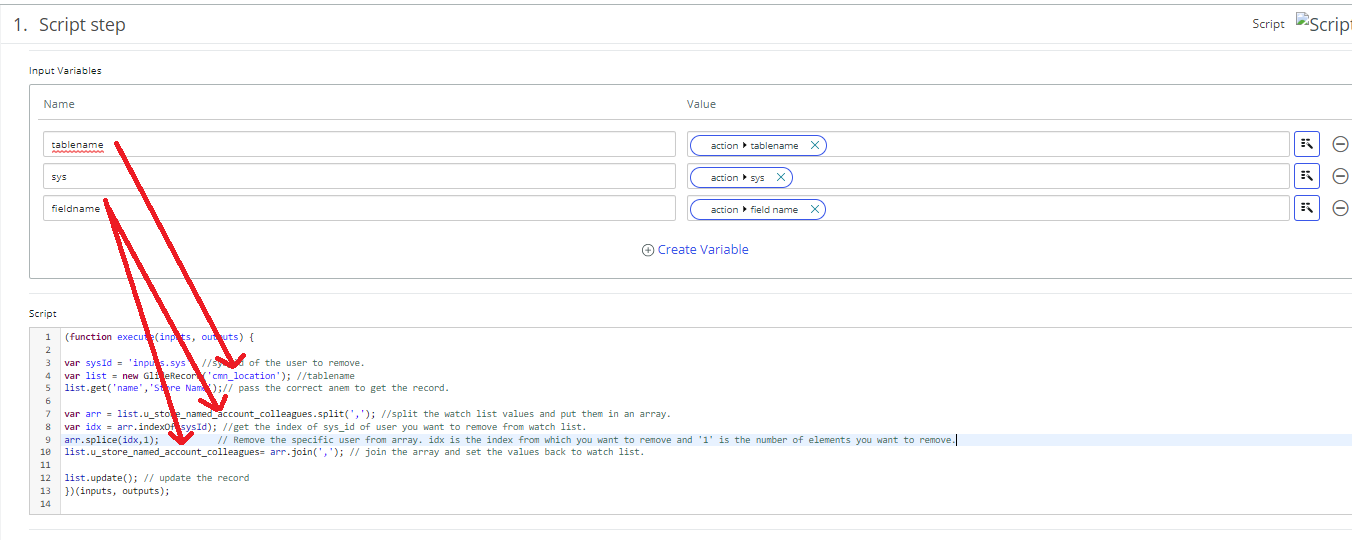Screen dimensions: 1352x540
Task: Clear the action sys pill with X
Action: (x=780, y=178)
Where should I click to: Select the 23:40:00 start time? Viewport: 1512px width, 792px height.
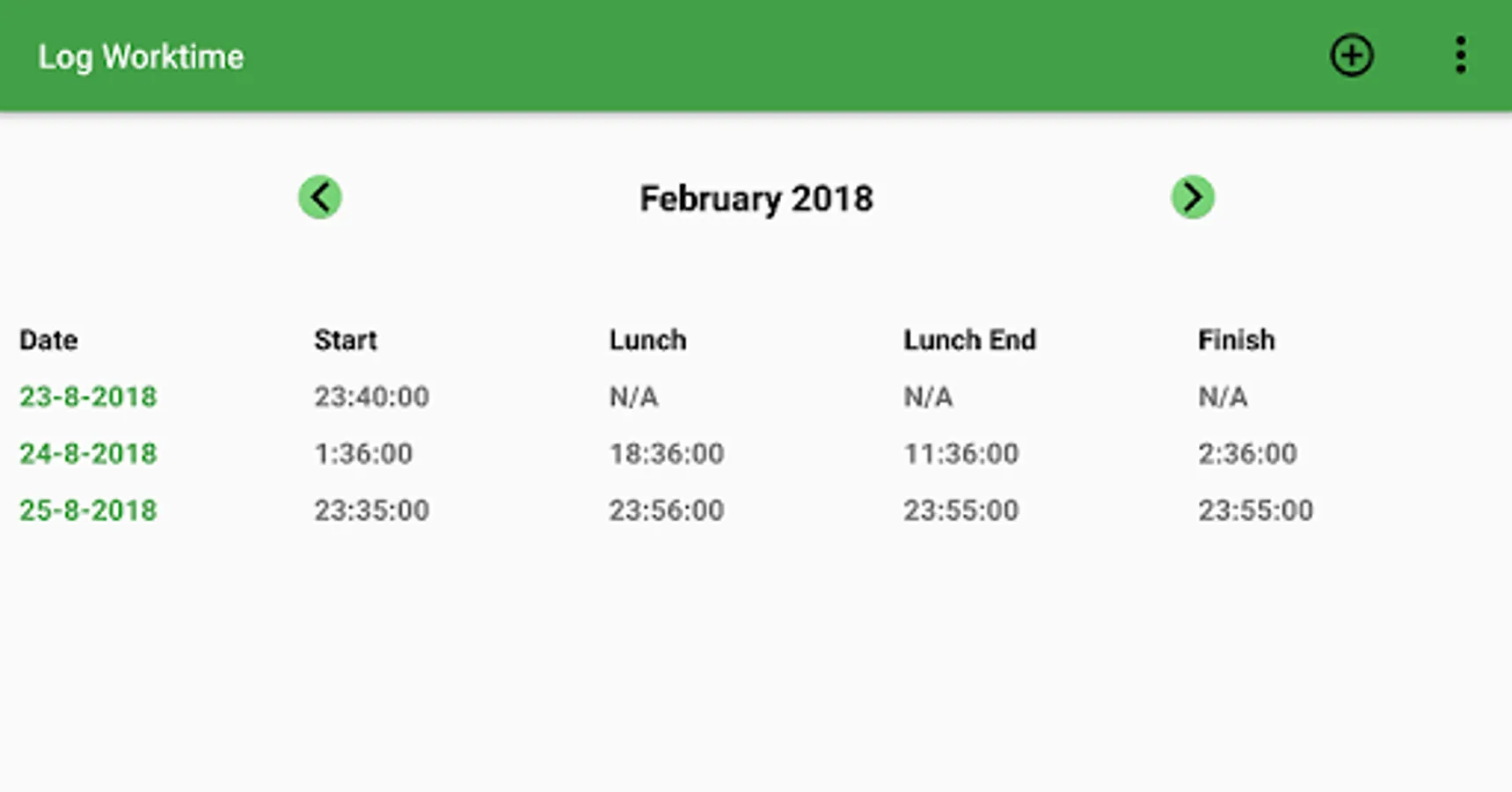(x=371, y=397)
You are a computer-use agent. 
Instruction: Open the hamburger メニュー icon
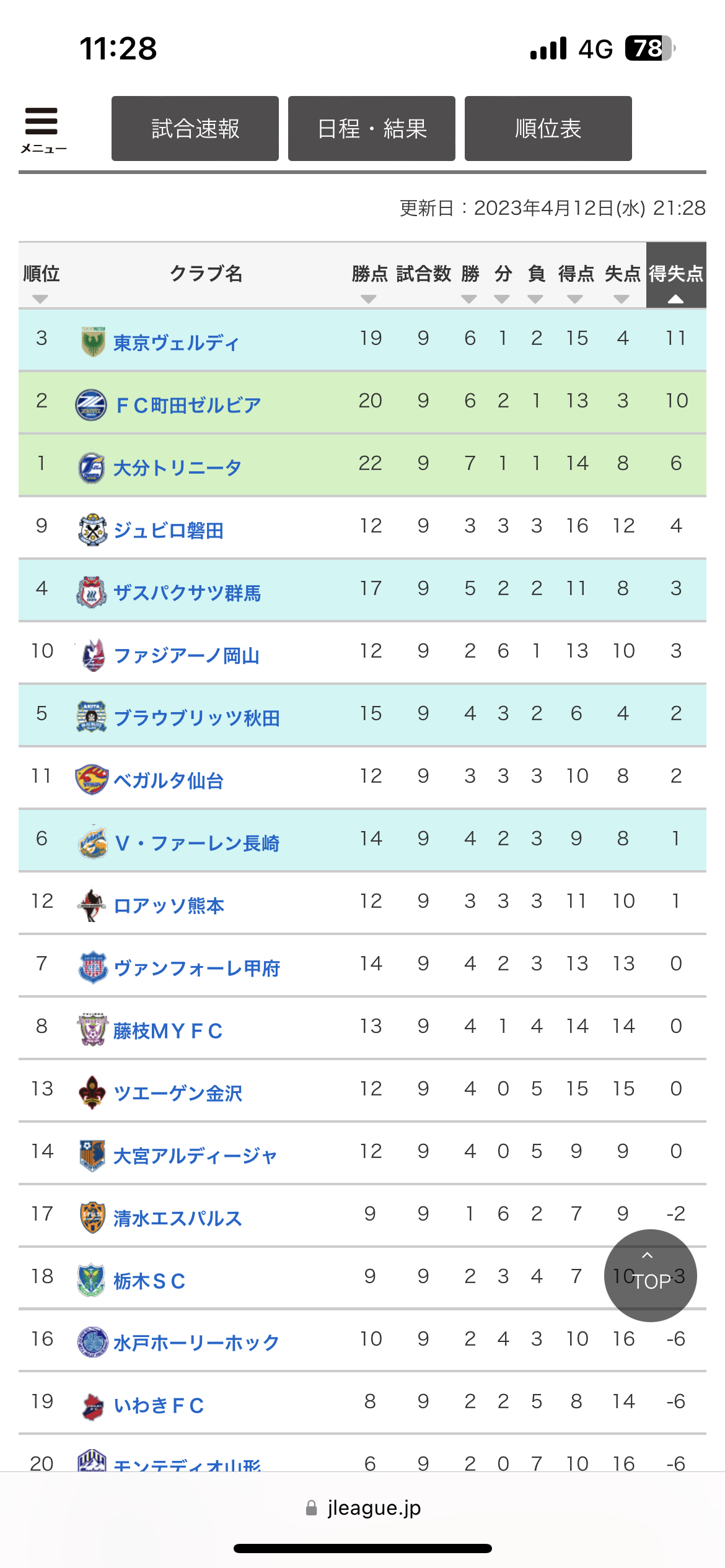pyautogui.click(x=42, y=129)
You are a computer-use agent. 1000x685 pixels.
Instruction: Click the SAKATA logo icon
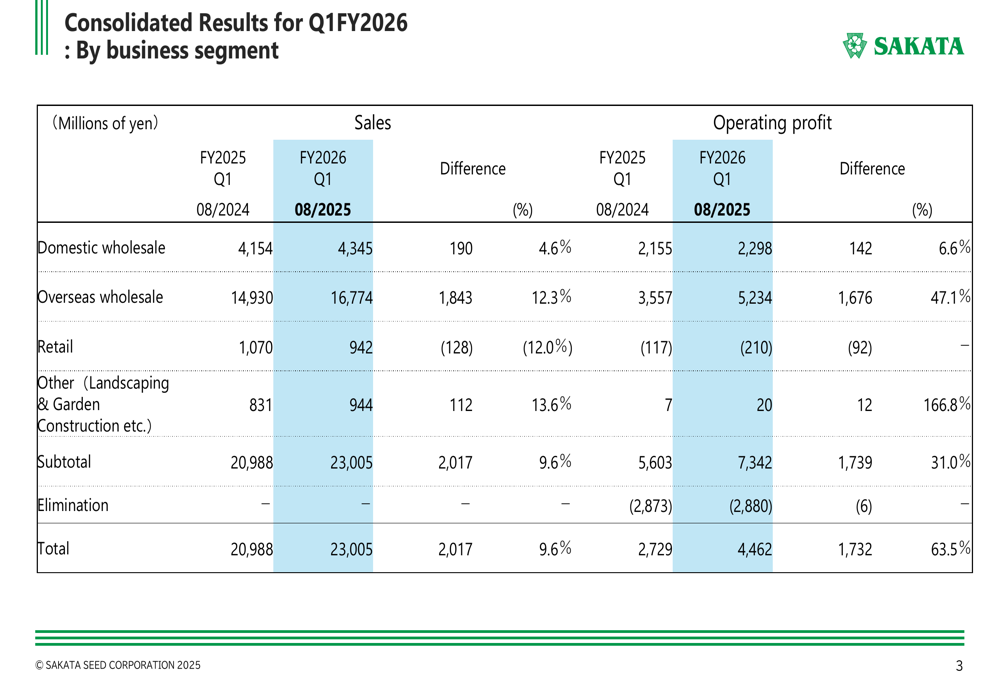[854, 46]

===

▶ [What you need to do]:
Lines from the one with "Where should I" through the final line of the records are the whole answer; print them exactly, minus any pictures.

▶ [Task solution]:
Where should I click to: Select the 23:40:00 start time? Viewport: 1512px width, 792px height.
(x=371, y=397)
You are a computer-use agent. 
Instruction: Open the hamburger メニュー icon
pyautogui.click(x=42, y=129)
You are a computer-use agent. 1000x685 pixels.
Instruction: Click the SAKATA logo icon
[854, 46]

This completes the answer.